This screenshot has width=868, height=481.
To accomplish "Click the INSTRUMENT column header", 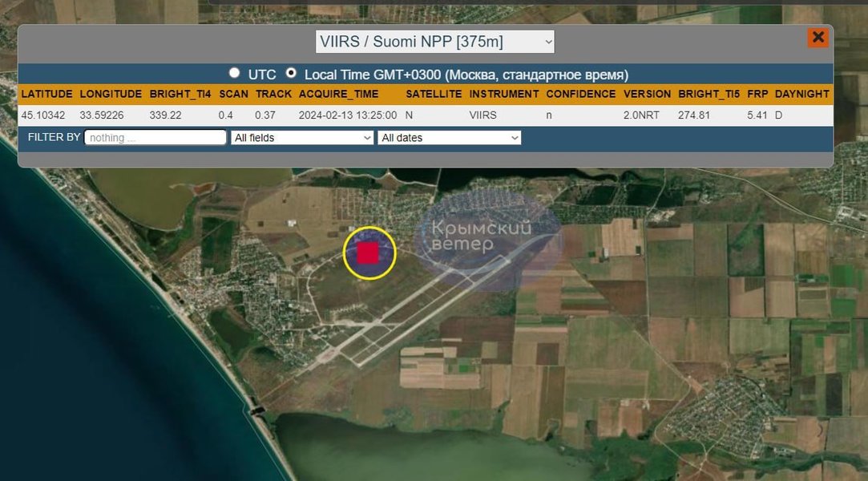I will 504,94.
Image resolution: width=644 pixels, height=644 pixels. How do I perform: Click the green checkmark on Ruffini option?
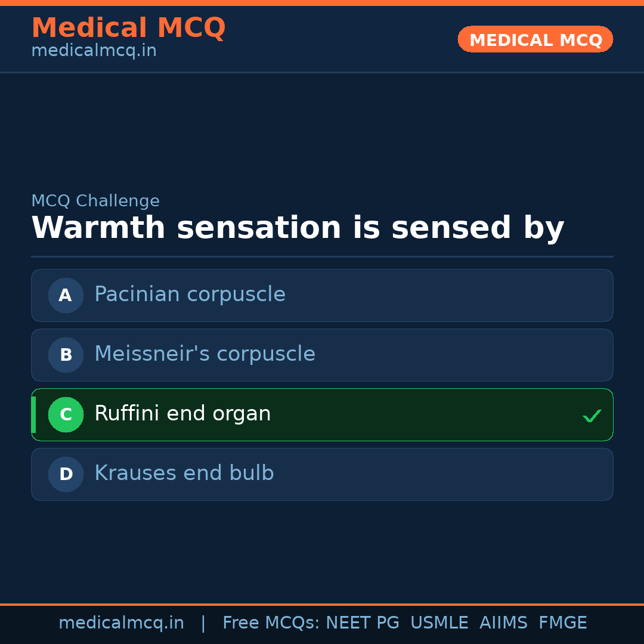(x=592, y=416)
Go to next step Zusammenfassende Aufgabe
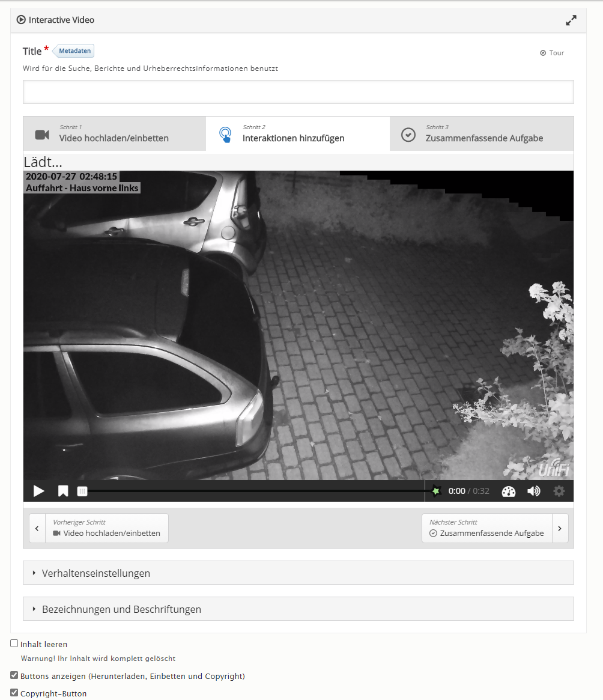 pos(495,528)
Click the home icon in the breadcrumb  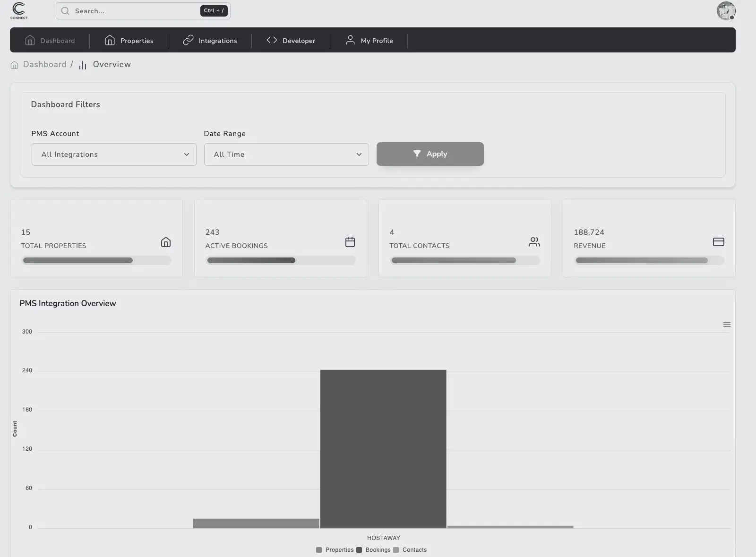coord(15,65)
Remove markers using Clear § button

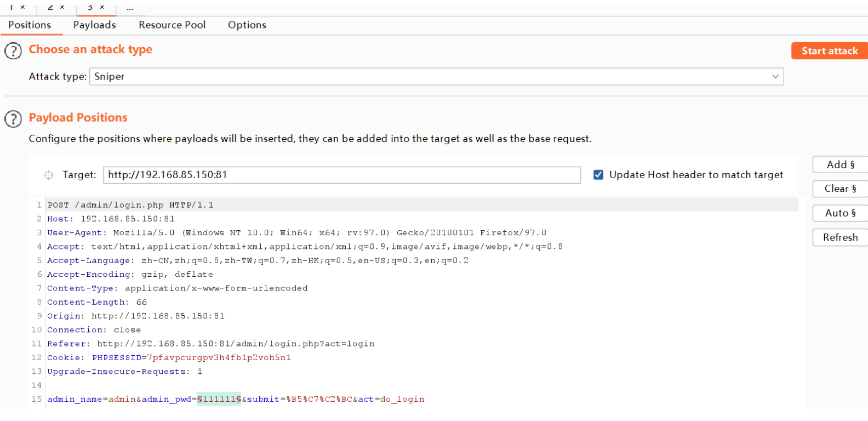click(x=840, y=189)
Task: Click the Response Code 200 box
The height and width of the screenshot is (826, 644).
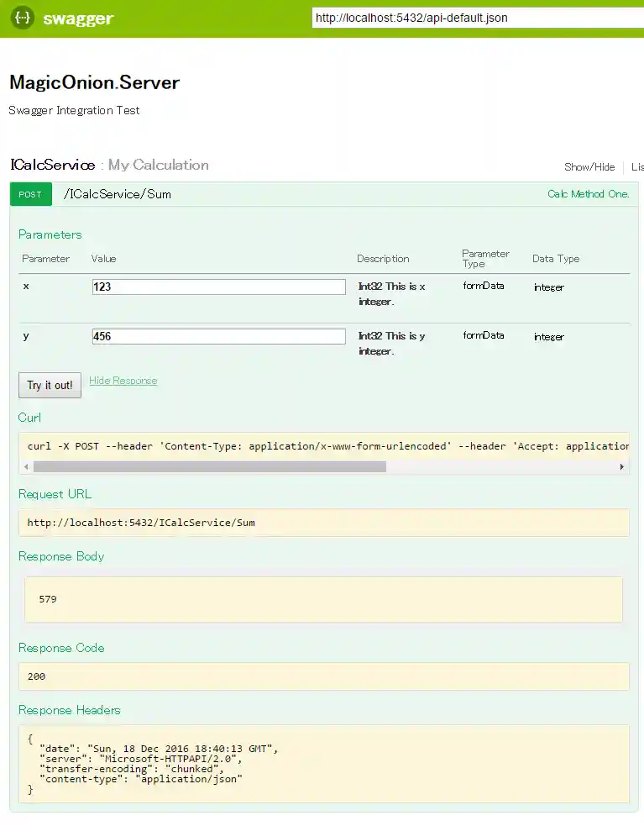Action: [323, 676]
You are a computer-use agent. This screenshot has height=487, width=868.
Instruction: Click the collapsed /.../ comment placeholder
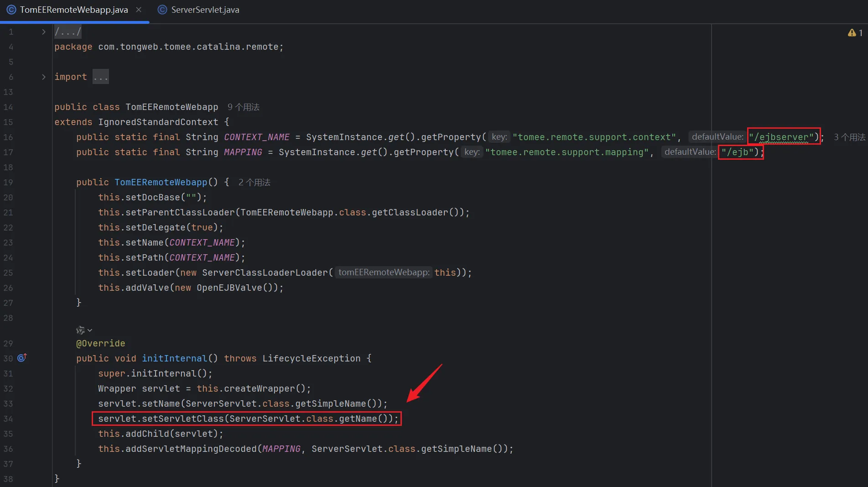tap(68, 32)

§ EXERCISE
Since only the total is wanted, work out how many lines of the data above contain "This" and state it alone.

§ WRITTEN RESPONSE
2